Google’s Waze app is powerful: It gives you GPS support, turn-by-turn directions, and plenty of information about travel times, routes, detours, and more.
Most of the app’s information is crowdsourced by other Waze drivers, in order to improve the real-time accuracy of the service. It will alert you to traffic accidents, road hazards, and even fuel prices.
Problem is, some police officers are not a fan of Waze. Specifically, these police officers do not like how Waze users can report the locations of police speed traps.
Waze doesn’t single out “speed traps,” specifically — it allows people to mark any location of police or emergency vehicles on the road for any reason, in case there’s an accident or a problem — but some officers still think this is an issue of public safety.
Sgt. Javier Ortiz, president of the Miami Fraternal Order of Police, tells NBC Miami that disclosing the locations of these police speed traps “puts us at risk, puts the public at risk, because it’s going to cause more deadly encounters between law enforcement and suspects.”
Some officers believe Waze could help criminals attack police officers, in the same way NYPD officers were ambushed and killed in their car in December.
Of course, not all officers feel this way: Since police traps are visible — their cars are marked and usually in plain sight — many don’t believe you need an app to target a police officer, according to Autoblog. If anything, these officers believe higher visibility of police officers would reduce crime rates.
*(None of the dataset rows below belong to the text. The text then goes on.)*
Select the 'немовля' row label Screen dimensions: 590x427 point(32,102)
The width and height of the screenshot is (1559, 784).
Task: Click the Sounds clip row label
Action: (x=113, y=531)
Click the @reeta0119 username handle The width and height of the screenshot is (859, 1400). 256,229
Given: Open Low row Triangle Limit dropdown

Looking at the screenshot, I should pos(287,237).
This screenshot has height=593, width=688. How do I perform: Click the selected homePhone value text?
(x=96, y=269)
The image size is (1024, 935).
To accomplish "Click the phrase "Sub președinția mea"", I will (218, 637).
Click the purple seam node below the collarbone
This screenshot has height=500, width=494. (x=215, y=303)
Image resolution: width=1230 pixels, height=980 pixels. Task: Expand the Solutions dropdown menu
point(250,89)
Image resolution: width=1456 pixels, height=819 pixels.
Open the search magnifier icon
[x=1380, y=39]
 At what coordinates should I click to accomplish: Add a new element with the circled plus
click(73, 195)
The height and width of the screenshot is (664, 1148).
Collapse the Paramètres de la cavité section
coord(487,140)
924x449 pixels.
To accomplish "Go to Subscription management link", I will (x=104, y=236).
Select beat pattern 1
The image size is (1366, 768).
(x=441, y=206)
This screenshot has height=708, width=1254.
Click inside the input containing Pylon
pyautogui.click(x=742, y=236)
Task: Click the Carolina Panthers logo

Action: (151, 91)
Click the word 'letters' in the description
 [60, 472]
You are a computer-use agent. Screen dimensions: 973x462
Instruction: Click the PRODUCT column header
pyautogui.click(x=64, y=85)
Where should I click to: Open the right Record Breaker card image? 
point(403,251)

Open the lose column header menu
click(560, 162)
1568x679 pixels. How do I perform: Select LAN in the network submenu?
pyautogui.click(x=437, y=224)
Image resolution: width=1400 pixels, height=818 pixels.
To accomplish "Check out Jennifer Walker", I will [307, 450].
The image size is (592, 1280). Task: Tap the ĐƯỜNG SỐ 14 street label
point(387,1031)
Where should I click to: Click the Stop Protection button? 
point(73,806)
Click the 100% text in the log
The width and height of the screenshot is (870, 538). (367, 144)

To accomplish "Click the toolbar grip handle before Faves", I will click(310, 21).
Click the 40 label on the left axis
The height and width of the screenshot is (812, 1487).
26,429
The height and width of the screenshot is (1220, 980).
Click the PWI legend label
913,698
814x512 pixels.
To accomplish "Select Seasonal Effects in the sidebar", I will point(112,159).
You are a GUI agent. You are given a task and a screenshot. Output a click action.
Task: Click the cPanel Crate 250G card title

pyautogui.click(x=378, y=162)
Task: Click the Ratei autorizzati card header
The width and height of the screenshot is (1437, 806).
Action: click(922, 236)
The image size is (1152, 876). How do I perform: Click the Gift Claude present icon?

Yet, even though what Waze users are doing is perfectly legal — the head of the Center for Democracy and Technology
says “Waze represents person-to-person information in the public square, and that’s long been a US right under the Constitution” — some police officers are chalking up Waze’s crowdsourcing to “police stalking.”
In a statement to the Associated Press, Waze spokesperson Julie Mossler said the app is designed to improve traffic safety because noting any emergency vehicles on the road — including police cars — would encourage speeding drivers to slow down.
“Most users tend to drive more carefully when they believe law enforcement is nearby,” she said.